◆ Work instruction ◆
Repeat exactly, and only, the lines below starting at the line that contains "This screenshot has width=1247, height=855." and ending at the line that contains "Task: Click the Ще 16 осіб participants tile", inclusive of both.

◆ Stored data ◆
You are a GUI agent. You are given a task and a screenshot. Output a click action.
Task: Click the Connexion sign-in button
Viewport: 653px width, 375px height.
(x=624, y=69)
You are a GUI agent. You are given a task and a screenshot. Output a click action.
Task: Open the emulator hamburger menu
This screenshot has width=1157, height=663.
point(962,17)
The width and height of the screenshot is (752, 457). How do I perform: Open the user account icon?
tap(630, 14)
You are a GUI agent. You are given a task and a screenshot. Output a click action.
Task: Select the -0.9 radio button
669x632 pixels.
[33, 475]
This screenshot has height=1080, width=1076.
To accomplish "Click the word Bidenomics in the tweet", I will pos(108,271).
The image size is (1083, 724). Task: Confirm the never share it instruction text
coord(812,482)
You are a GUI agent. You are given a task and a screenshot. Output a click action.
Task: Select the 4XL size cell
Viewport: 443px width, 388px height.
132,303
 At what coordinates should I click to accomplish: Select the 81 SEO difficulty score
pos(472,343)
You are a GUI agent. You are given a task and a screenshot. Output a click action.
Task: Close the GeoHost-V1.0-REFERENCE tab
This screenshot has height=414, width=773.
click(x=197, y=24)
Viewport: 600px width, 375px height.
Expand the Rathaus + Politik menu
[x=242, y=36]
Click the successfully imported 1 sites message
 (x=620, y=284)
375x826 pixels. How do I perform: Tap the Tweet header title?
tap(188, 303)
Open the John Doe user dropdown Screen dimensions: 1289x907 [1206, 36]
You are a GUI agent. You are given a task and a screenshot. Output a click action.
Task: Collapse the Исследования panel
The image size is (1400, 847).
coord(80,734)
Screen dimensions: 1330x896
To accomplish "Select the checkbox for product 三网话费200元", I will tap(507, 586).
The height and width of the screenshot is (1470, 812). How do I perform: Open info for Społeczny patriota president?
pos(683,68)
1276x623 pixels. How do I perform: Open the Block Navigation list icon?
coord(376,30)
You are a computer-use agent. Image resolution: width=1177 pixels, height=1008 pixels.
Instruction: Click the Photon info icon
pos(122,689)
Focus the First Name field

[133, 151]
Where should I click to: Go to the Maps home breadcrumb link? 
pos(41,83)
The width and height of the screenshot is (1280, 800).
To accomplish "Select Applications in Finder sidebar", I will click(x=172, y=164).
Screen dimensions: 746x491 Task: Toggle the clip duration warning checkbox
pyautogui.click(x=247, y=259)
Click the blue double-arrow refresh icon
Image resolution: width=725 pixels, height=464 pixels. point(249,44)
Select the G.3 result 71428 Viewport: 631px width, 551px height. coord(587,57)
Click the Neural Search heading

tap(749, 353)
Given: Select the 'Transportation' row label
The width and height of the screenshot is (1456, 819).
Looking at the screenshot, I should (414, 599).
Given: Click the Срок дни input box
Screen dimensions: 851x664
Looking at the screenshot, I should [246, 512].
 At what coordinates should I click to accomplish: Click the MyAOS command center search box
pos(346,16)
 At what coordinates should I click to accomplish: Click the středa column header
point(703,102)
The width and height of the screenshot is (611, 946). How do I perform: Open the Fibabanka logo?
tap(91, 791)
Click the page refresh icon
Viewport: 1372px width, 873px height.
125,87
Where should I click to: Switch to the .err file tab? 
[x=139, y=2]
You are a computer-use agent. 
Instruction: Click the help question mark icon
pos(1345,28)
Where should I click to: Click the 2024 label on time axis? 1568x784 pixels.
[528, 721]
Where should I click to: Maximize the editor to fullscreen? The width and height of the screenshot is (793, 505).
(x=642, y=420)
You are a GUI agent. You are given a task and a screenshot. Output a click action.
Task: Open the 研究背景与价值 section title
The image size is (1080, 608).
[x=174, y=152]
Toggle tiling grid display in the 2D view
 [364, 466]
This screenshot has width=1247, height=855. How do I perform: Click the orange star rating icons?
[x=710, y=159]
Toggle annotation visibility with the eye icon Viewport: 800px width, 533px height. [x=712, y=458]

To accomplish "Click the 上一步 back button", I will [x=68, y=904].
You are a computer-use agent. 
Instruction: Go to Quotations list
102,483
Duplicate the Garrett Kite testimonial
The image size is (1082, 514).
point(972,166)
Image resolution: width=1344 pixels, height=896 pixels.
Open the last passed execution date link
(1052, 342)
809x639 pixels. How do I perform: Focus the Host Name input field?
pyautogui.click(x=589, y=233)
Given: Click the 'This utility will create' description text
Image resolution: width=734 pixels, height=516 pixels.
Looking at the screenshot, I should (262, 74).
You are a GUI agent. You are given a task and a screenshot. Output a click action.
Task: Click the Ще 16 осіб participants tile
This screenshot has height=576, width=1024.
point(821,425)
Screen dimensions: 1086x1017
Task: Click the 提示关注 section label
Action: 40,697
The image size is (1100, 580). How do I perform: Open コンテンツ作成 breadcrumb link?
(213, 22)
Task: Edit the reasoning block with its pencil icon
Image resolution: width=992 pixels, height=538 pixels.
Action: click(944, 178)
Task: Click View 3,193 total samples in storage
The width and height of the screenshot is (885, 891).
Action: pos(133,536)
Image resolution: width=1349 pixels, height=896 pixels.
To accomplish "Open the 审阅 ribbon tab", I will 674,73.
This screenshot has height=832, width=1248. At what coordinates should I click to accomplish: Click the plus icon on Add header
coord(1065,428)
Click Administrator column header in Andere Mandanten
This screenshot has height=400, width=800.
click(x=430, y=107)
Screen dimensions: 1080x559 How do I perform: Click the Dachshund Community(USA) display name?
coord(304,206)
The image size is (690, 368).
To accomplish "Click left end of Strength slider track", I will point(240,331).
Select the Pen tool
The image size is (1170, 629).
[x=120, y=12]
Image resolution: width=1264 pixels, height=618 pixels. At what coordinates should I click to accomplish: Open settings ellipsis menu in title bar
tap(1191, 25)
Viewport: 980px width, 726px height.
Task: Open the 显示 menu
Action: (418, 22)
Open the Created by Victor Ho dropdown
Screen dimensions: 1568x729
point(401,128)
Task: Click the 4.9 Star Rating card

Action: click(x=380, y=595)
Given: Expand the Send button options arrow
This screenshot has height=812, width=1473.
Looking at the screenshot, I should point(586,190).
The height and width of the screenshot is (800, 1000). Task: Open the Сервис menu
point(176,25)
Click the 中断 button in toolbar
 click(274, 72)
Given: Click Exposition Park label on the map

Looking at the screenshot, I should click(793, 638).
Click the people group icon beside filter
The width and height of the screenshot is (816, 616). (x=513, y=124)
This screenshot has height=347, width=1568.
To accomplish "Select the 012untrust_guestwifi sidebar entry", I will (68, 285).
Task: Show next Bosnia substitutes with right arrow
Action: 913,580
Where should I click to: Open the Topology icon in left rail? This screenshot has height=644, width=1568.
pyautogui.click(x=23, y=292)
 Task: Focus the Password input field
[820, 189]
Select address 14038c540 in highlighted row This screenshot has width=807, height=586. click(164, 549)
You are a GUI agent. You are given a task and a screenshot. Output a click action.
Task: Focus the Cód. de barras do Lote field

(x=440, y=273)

◆ Solution to the problem ◆
This screenshot has width=1247, height=855. How do I perform: Click the orange star rating icons?
[x=710, y=159]
Toggle annotation visibility with the eye icon Viewport: 800px width, 533px height. [x=712, y=458]

To accomplish "Click the 上一步 back button", I will [x=68, y=904].
You are a computer-use agent. 
Instruction: Go to Quotations list
102,483
Duplicate the Garrett Kite testimonial
The image size is (1082, 514).
point(972,166)
Image resolution: width=1344 pixels, height=896 pixels.
Open the last passed execution date link
(1052, 342)
809x639 pixels. How do I perform: Focus the Host Name input field?
pyautogui.click(x=589, y=233)
Given: Click the 'This utility will create' description text
Image resolution: width=734 pixels, height=516 pixels.
Looking at the screenshot, I should (262, 74).
You are a GUI agent. You are given a task and a screenshot. Output a click action.
Task: Click the Ще 16 осіб participants tile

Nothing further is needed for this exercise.